- _WORK INSTRUCTIONS_
With no line left out, restate the data word for word.

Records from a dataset
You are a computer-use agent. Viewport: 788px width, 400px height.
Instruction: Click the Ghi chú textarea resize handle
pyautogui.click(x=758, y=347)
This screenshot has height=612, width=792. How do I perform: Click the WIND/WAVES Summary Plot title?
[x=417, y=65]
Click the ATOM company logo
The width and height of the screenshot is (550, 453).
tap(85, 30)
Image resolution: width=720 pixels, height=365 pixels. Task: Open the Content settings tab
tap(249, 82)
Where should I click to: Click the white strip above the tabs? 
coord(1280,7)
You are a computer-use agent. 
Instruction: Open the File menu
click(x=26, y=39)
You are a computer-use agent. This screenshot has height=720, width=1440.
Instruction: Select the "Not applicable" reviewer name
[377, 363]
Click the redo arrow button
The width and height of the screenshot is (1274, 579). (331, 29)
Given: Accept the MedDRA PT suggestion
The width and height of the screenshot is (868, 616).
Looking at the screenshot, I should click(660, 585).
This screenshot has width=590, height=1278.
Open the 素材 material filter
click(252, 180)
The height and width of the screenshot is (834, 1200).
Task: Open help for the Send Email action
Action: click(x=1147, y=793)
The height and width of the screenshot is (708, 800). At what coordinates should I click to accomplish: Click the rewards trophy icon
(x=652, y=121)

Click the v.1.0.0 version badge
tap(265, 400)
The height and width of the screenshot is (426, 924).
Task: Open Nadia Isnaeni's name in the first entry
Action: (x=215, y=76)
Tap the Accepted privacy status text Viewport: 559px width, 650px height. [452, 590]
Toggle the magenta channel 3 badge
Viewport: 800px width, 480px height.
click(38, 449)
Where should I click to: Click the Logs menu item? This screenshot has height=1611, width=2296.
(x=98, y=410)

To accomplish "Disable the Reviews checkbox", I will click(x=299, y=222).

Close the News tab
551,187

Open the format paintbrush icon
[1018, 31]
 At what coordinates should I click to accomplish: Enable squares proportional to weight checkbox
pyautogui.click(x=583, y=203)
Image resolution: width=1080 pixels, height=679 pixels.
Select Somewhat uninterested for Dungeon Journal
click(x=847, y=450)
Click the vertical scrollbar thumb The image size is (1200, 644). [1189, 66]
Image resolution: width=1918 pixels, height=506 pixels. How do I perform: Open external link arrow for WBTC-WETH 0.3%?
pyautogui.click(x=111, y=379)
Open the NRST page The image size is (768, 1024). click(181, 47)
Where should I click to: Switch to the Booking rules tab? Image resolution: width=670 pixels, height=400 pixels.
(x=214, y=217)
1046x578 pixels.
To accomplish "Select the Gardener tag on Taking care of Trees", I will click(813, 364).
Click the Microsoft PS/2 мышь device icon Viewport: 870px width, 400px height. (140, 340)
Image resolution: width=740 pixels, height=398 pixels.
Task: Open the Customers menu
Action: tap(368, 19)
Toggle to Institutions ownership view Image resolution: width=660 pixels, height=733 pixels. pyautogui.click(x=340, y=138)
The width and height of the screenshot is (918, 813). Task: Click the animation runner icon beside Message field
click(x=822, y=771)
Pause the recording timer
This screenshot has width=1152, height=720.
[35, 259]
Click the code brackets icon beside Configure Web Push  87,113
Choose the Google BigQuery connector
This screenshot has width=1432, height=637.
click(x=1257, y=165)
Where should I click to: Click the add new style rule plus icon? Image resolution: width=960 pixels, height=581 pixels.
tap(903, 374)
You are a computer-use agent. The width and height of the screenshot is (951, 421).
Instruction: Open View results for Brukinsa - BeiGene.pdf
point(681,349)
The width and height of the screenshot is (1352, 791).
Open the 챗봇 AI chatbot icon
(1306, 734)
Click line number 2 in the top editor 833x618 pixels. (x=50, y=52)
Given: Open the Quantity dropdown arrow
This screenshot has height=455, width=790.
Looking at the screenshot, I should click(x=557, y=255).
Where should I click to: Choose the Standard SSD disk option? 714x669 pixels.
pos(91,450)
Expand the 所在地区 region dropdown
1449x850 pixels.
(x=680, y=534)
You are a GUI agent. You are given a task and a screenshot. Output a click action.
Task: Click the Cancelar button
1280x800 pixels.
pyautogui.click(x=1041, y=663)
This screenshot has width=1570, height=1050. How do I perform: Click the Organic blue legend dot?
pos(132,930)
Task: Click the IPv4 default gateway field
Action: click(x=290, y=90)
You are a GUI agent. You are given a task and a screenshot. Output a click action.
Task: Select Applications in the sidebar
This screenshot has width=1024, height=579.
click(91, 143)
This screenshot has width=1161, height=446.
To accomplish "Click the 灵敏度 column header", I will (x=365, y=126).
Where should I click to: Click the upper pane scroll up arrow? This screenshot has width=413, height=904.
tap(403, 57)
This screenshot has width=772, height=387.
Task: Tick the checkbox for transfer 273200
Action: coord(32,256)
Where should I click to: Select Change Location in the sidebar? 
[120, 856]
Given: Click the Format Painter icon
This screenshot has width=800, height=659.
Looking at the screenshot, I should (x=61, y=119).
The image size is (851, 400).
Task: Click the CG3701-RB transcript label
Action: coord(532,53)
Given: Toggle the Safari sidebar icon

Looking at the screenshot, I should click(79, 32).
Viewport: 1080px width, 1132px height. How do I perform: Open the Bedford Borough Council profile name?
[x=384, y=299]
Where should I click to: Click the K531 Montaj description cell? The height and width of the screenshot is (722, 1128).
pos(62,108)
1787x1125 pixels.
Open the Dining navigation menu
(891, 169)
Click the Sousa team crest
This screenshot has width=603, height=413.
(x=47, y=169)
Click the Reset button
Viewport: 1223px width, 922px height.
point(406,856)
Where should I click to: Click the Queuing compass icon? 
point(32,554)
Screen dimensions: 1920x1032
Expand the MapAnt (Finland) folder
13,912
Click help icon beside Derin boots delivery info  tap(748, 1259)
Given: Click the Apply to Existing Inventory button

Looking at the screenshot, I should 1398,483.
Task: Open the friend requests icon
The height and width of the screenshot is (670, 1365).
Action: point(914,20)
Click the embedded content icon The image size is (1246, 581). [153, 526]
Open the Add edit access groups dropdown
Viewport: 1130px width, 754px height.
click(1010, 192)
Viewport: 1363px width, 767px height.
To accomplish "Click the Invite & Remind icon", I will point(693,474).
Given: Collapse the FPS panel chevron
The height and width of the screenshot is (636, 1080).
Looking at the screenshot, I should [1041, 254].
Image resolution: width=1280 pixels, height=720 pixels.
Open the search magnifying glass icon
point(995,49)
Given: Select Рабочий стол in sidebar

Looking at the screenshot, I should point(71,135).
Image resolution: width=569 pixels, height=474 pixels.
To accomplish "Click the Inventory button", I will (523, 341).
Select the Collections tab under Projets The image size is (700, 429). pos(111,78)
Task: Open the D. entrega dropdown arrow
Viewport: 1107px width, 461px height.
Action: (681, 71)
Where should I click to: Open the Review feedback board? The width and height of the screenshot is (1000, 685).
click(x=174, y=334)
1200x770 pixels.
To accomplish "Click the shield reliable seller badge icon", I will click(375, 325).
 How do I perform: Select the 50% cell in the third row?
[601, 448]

- _OUTPUT BELOW_
You are a computer-use agent. Viewport: 788px width, 400px height.
Instruction: Click the Ghi chú textarea resize handle
pyautogui.click(x=758, y=347)
This screenshot has height=612, width=792. How do I perform: Click the WIND/WAVES Summary Plot title?
[x=417, y=65]
Click the ATOM company logo
The width and height of the screenshot is (550, 453).
tap(85, 30)
Image resolution: width=720 pixels, height=365 pixels. Task: Open the Content settings tab
tap(249, 82)
Where should I click to: Click the white strip above the tabs? 
coord(1280,7)
You are a computer-use agent. 
Instruction: Open the File menu
click(x=26, y=39)
You are a computer-use agent. This screenshot has height=720, width=1440.
Instruction: Select the "Not applicable" reviewer name
[377, 363]
Click the redo arrow button
The width and height of the screenshot is (1274, 579). (331, 29)
Given: Accept the MedDRA PT suggestion
The width and height of the screenshot is (868, 616).
Looking at the screenshot, I should click(660, 585).
This screenshot has width=590, height=1278.
Open the 素材 material filter
click(252, 180)
The height and width of the screenshot is (834, 1200).
Task: Open help for the Send Email action
Action: click(x=1147, y=793)
The height and width of the screenshot is (708, 800). At what coordinates should I click to accomplish: Click the rewards trophy icon
(x=652, y=121)

Click the v.1.0.0 version badge
tap(265, 400)
The height and width of the screenshot is (426, 924).
Task: Open Nadia Isnaeni's name in the first entry
Action: (x=215, y=76)
Tap the Accepted privacy status text Viewport: 559px width, 650px height. [452, 590]
Toggle the magenta channel 3 badge
Viewport: 800px width, 480px height.
click(38, 449)
Where should I click to: Click the Logs menu item? This screenshot has height=1611, width=2296.
(x=98, y=410)

To accomplish "Disable the Reviews checkbox", I will click(x=299, y=222).

Close the News tab
551,187

Open the format paintbrush icon
[1018, 31]
 At what coordinates should I click to accomplish: Enable squares proportional to weight checkbox
pyautogui.click(x=583, y=203)
Image resolution: width=1080 pixels, height=679 pixels.
Select Somewhat uninterested for Dungeon Journal
click(x=847, y=450)
Click the vertical scrollbar thumb The image size is (1200, 644). [1189, 66]
Image resolution: width=1918 pixels, height=506 pixels. How do I perform: Open external link arrow for WBTC-WETH 0.3%?
pyautogui.click(x=111, y=379)
Open the NRST page The image size is (768, 1024). click(181, 47)
Where should I click to: Switch to the Booking rules tab? Image resolution: width=670 pixels, height=400 pixels.
(x=214, y=217)
1046x578 pixels.
To accomplish "Select the Gardener tag on Taking care of Trees", I will click(813, 364).
Click the Microsoft PS/2 мышь device icon Viewport: 870px width, 400px height. (140, 340)
Image resolution: width=740 pixels, height=398 pixels.
Task: Open the Customers menu
Action: tap(368, 19)
Toggle to Institutions ownership view Image resolution: width=660 pixels, height=733 pixels. pyautogui.click(x=340, y=138)
The width and height of the screenshot is (918, 813). Task: Click the animation runner icon beside Message field
click(x=822, y=771)
Pause the recording timer
This screenshot has width=1152, height=720.
[35, 259]
Click the code brackets icon beside Configure Web Push  87,113
Choose the Google BigQuery connector
This screenshot has width=1432, height=637.
click(x=1257, y=165)
Where should I click to: Click the add new style rule plus icon? Image resolution: width=960 pixels, height=581 pixels.
tap(903, 374)
You are a computer-use agent. The width and height of the screenshot is (951, 421).
Instruction: Open View results for Brukinsa - BeiGene.pdf
point(681,349)
The width and height of the screenshot is (1352, 791).
Open the 챗봇 AI chatbot icon
(1306, 734)
Click line number 2 in the top editor 833x618 pixels. (x=50, y=52)
Given: Open the Quantity dropdown arrow
This screenshot has height=455, width=790.
Looking at the screenshot, I should click(x=557, y=255).
Where should I click to: Choose the Standard SSD disk option? 714x669 pixels.
pos(91,450)
Expand the 所在地区 region dropdown
1449x850 pixels.
(x=680, y=534)
You are a GUI agent. You are given a task and a screenshot. Output a click action.
Task: Click the Cancelar button
1280x800 pixels.
pyautogui.click(x=1041, y=663)
This screenshot has width=1570, height=1050. How do I perform: Click the Organic blue legend dot?
pos(132,930)
Task: Click the IPv4 default gateway field
Action: click(x=290, y=90)
You are a GUI agent. You are given a task and a screenshot. Output a click action.
Task: Select Applications in the sidebar
This screenshot has width=1024, height=579.
click(91, 143)
This screenshot has width=1161, height=446.
To accomplish "Click the 灵敏度 column header", I will (x=365, y=126).
Where should I click to: Click the upper pane scroll up arrow? This screenshot has width=413, height=904.
tap(403, 57)
This screenshot has width=772, height=387.
Task: Tick the checkbox for transfer 273200
Action: coord(32,256)
Where should I click to: Select Change Location in the sidebar? 
[120, 856]
Given: Click the Format Painter icon
This screenshot has width=800, height=659.
Looking at the screenshot, I should (x=61, y=119).
The image size is (851, 400).
Task: Click the CG3701-RB transcript label
Action: coord(532,53)
Given: Toggle the Safari sidebar icon

Looking at the screenshot, I should click(79, 32).
Viewport: 1080px width, 1132px height. How do I perform: Open the Bedford Borough Council profile name?
[x=384, y=299]
Where should I click to: Click the K531 Montaj description cell? The height and width of the screenshot is (722, 1128).
pos(62,108)
1787x1125 pixels.
Open the Dining navigation menu
(891, 169)
Click the Sousa team crest
This screenshot has width=603, height=413.
(x=47, y=169)
Click the Reset button
Viewport: 1223px width, 922px height.
point(406,856)
Where should I click to: Click the Queuing compass icon? 
point(32,554)
Screen dimensions: 1920x1032
Expand the MapAnt (Finland) folder
13,912
Click help icon beside Derin boots delivery info  tap(748, 1259)
Given: Click the Apply to Existing Inventory button

Looking at the screenshot, I should 1398,483.
Task: Open the friend requests icon
The height and width of the screenshot is (670, 1365).
Action: point(914,20)
Click the embedded content icon The image size is (1246, 581). [153, 526]
Open the Add edit access groups dropdown
Viewport: 1130px width, 754px height.
click(1010, 192)
Viewport: 1363px width, 767px height.
To accomplish "Click the Invite & Remind icon", I will point(693,474).
Given: Collapse the FPS panel chevron
The height and width of the screenshot is (636, 1080).
Looking at the screenshot, I should [1041, 254].
Image resolution: width=1280 pixels, height=720 pixels.
Open the search magnifying glass icon
point(995,49)
Given: Select Рабочий стол in sidebar

Looking at the screenshot, I should point(71,135).
Image resolution: width=569 pixels, height=474 pixels.
To accomplish "Click the Inventory button", I will (523, 341).
Select the Collections tab under Projets The image size is (700, 429). pos(111,78)
Task: Open the D. entrega dropdown arrow
Viewport: 1107px width, 461px height.
Action: (681, 71)
Where should I click to: Open the Review feedback board? The width and height of the screenshot is (1000, 685).
click(x=174, y=334)
1200x770 pixels.
To accomplish "Click the shield reliable seller badge icon", I will click(375, 325).
 How do I perform: Select the 50% cell in the third row?
[601, 448]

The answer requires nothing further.